= 7Q1 =

Septuagint manuscript

Dead Sea Scrolls manuscript 7Q1 (also known as AT18, Åland AT18, 7QpapLXXExod, 7Q papLXXExodus, with TM 62295 and LDAB 3456 reference numbers) is an early fragmentary manuscript of the Greek Bible containing verses from the Book of Exodus 28:4–7, written on papyrus. Using the study of comparative writing styles (palaeography), it has been dated to the hasmonean period, about late 2nd-early 1st century BCE (BC 125 - 75).

== Description ==

The manuscript has approximately 20 letters per line, however no margins are preserved it is estimated to have been at around 5.4 centimetres wide. Two fragments of the Book of Exodus 20 have been identified.

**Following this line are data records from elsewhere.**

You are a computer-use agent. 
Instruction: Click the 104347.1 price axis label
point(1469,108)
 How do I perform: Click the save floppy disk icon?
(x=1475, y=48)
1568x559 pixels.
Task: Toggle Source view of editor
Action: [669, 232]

It was written with the Greek uncial script.

=== Text ===

The text is closer to the Masoretic Text of the Hebrew Bible than to biblical scholar John William Wevers's reconstructed text of the Septuagint, labelled the G text: "Wevers concludes that 7Q1 reflects early recensional activity towards the Hebrew (Wevers 1992, 40), whereas Lange concludes there is not enough text preserved for text-typological analysis". Emanuel Tov states: "In some details 7QpapLXXExod is closer to MT than the main LXX tradition, while in other instances it is further removed from it".

=== Treatment to the name of God ===

Because of its short text due to its fragmentary condition, this manuscript presents no evidence for the writing of the tetragrammaton for the name of God.

== Location ==

The manuscript is currently housed in the Rockefeller Museum (Gr. 789 [7Q1]) in Jerusalem, Israel, at the Leon Levy Dead Sea Scrolls Digital Library.

== Sources ==

- "TM 62295 / LDAB 3456"
- "papLXXExodus, 7Q1 - 7Q papLXXExod"
- Longacre, Drew (2014). "A Contextualized Approach to the Hebrew Dead Sea Scrolls containing Exodus"
- Longacre, Drew (2022). "Exodus in the New Testament"
- Meyer, Anthony R. (2017). "The divine name in early Judaism Anthony Meyer"
- Tov, Emanuel (2008). "Hebrew Bible, Greek Bible, and Qumran. Collected Essays"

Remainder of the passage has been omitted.